Objective — Please copy the listing from its first line through the line containing "point(314,153)", both included, with every line and request kept, and add 62 to each coordinate in the answers. Leave the pictures out.

Data to use —

-- -- --

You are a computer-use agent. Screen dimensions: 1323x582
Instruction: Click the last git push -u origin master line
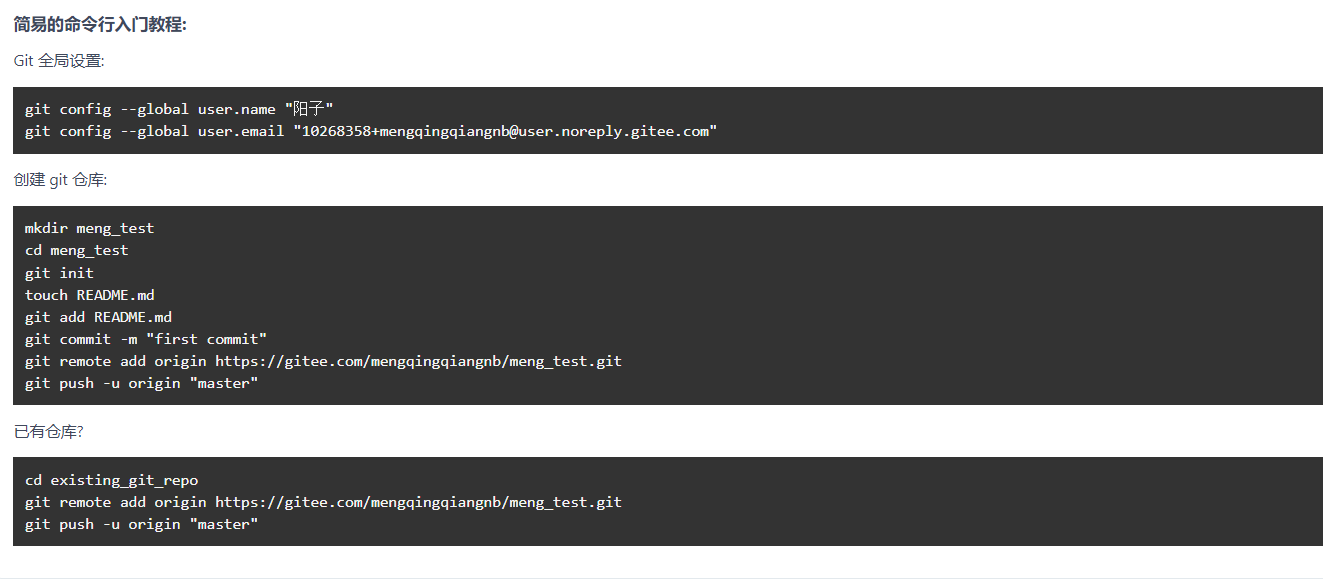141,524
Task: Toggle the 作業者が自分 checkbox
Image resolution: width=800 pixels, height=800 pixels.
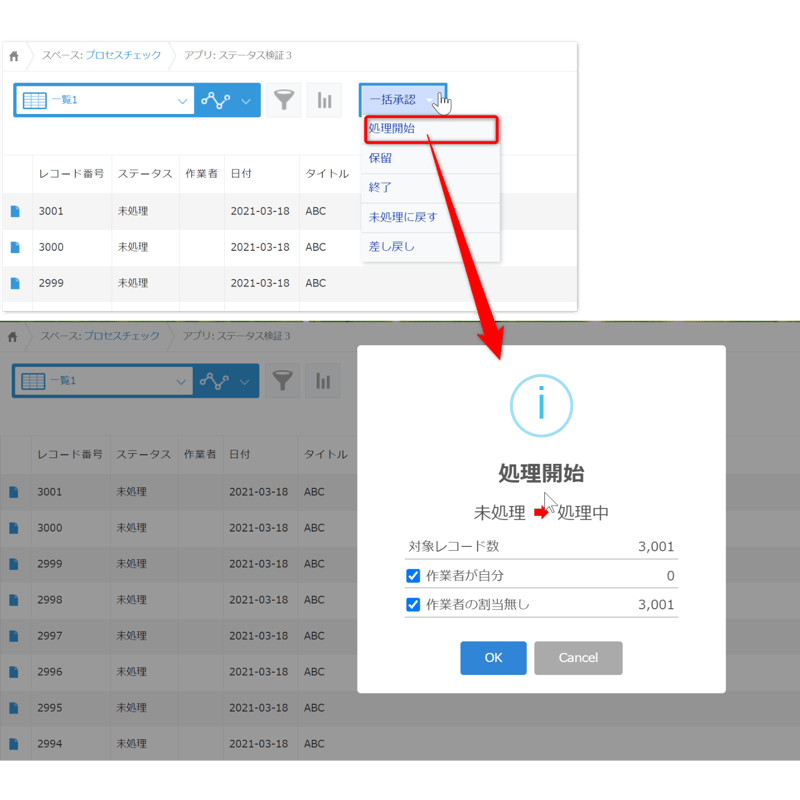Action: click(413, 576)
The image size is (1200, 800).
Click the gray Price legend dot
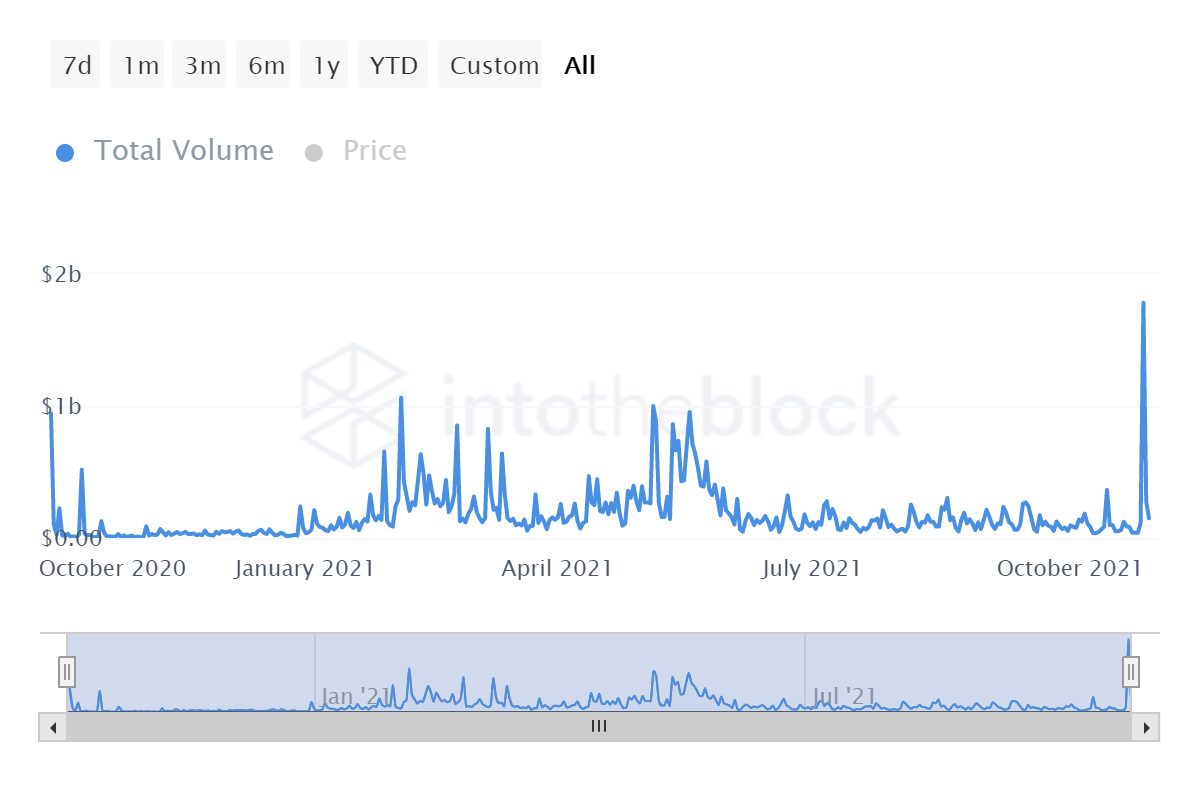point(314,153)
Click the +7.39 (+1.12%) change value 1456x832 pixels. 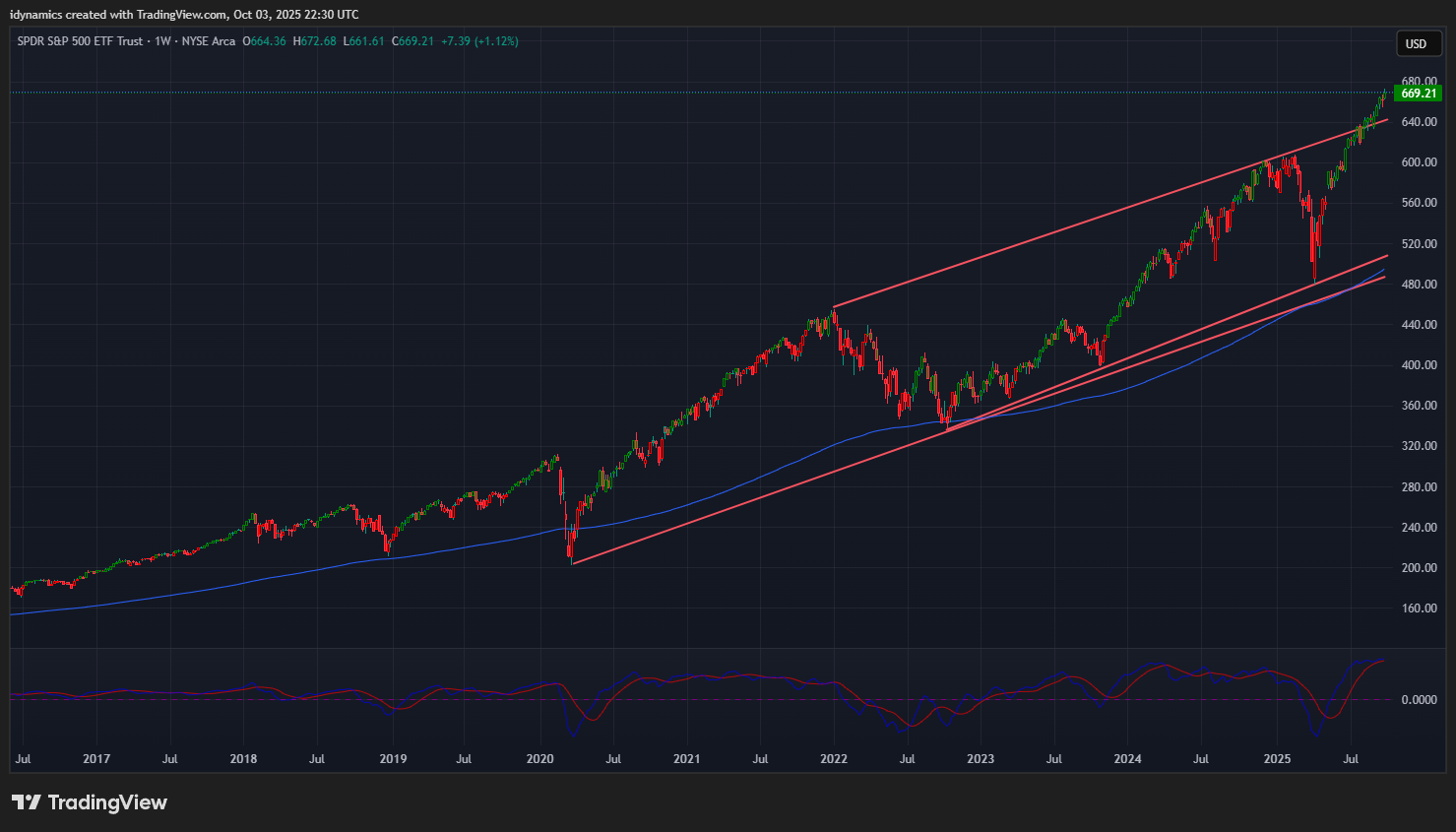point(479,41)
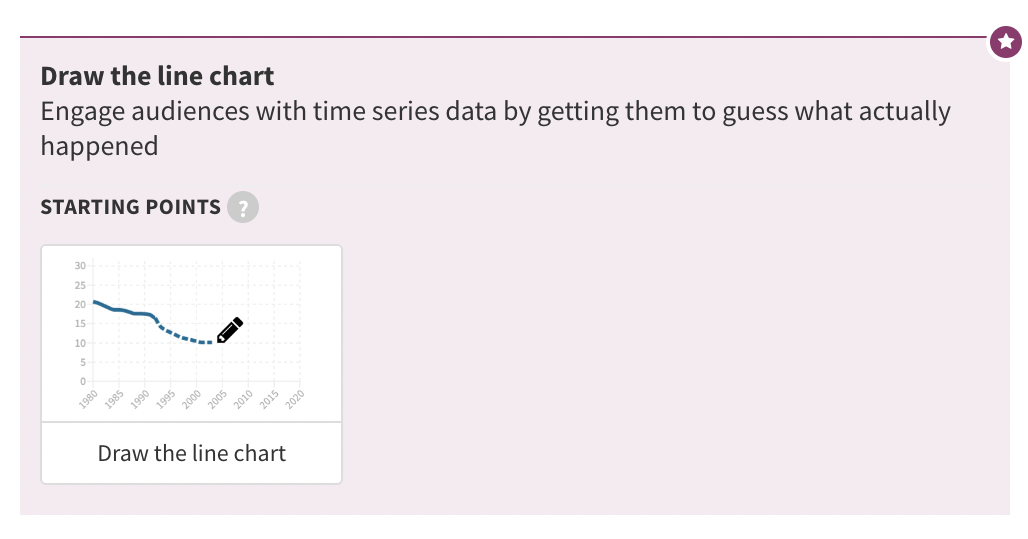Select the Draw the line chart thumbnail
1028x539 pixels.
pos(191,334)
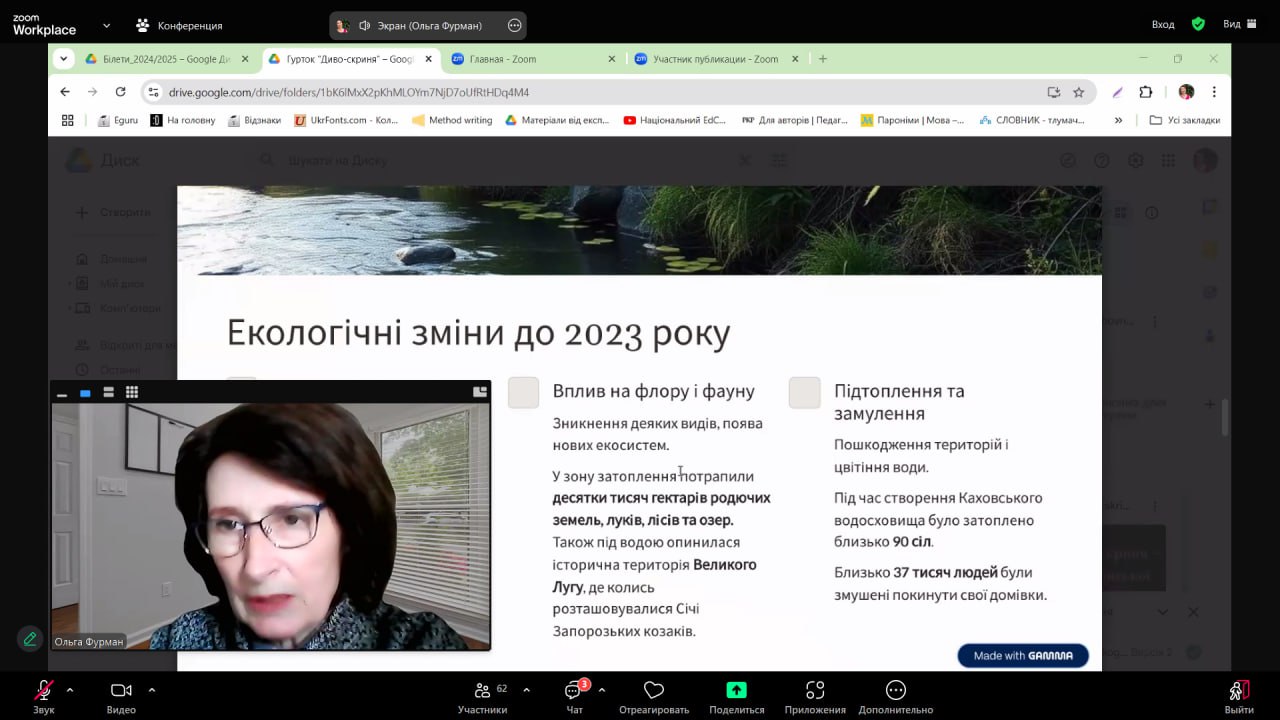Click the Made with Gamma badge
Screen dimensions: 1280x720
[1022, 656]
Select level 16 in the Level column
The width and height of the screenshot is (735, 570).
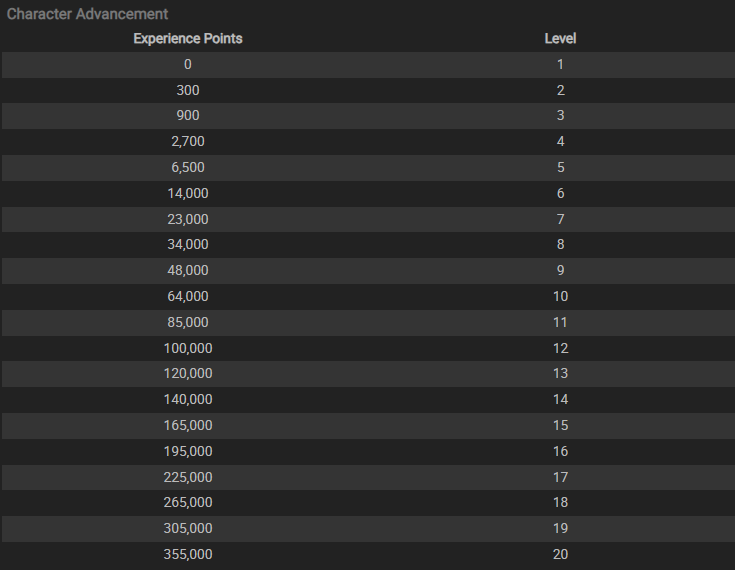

-- -- --

Worked solution —
You are a computer-use agent. Screen dimensions: 1323x582
Instruction: Click the last git push -u origin master line
203,586
Task: Toggle the 作業者が自分 checkbox
Image resolution: width=800 pixels, height=800 pixels.
Action: click(475, 638)
The image size is (1200, 800).
Click the gray Price legend dot
point(376,215)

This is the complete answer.